Once again, all my documentation permalinks got broken when Google Drive stopped supporting static URL hosting. But, I've transferred everything over to AWS now and gone through updating links accordingly on all the static project pages and a few select posts, especially this one. Hopefully these permalinks last a bit longer! Here's the full directory: https://scolton-www.s3.amazonaws.com/list.html. I may transfer more stuff over to there as I go, including maybe using it for hosting new static project pages. Still learning my way around AWS.

Speaking of links, here's an odd bit of trigonometry to solve last post's linkage mystery:

For Twitch X, I mentioned that rather than solving the trig for the geometry of the linkage that connects the two sets of diagonal wheels together (the sin/cos link, as I called it), I came up with a weird exponential parametric equation for the two angles:
x = [sin(θ1)]^K = 1 - [cos(θ2)]^K
The value x ranges from 0 to 1 as θ1 and θ2 both sweep from 0º to 90º, albeit on different trajectories. It makes an excellent feedback variable for the controller, since it can be derived from a simple weighted average of the two linkage angle sensors (after trig and exponent). And conveniently, x = 0.5 is where the wheel sets are perpendicular, for omni mode. For the link lengths used on Twitch X (L1 = 1.00in, L3 = 7.50in), I experimentally derived K = 1.23456789...no joke. But I wasn't ever convinced this was an exact solution, and as it turns out it isn't.

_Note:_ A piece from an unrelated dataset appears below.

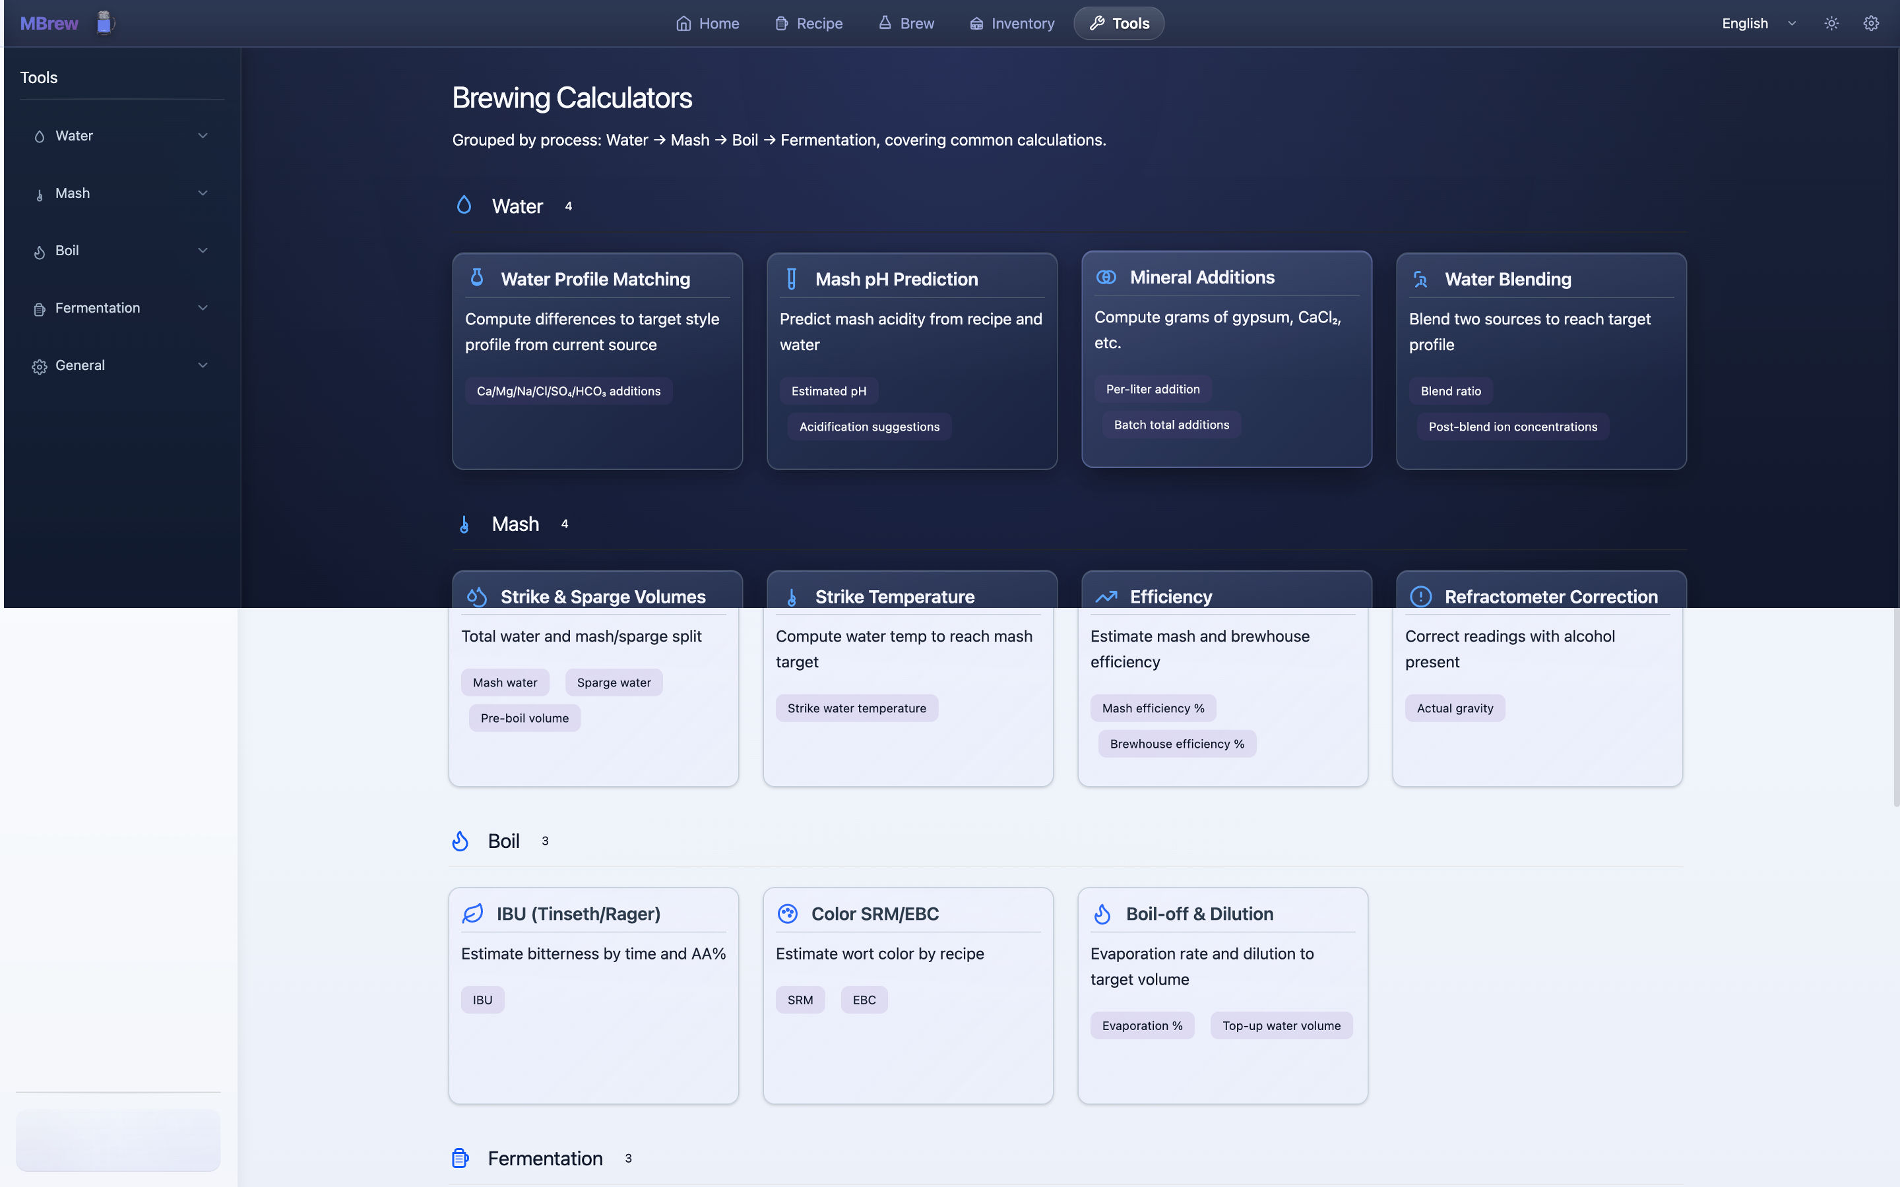Screen dimensions: 1900x1187
Task: Click the Mash pH Prediction test tube icon
Action: tap(791, 279)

A few pages of trig later, this is the actual parametric solution:
L3*[cos(θ2) + sin(θ1) - 1] = L1*sin(θ1 + θ2)
This one's a lot less convenient from a control standpoint: since θ1 and θ2 are on both sides of the equation it's not obvious what to do with the wheels based on measurements of the linkage angles, at least not without further math. But this is the geometrically accurate solution.

What's amazing is how close the other parametric equation is. As it turns out, the max error is just over 1º and the value K = 1.23456789 is actually a pretty good one in terms of the average error over the full range from 0 to 90º:


None of this matters as far as Twitch X control software is concerned - the exponential approximation with θ1 and θ2 separated is still far better for the application. But solving the mystery of the sin/cos link was really interesting.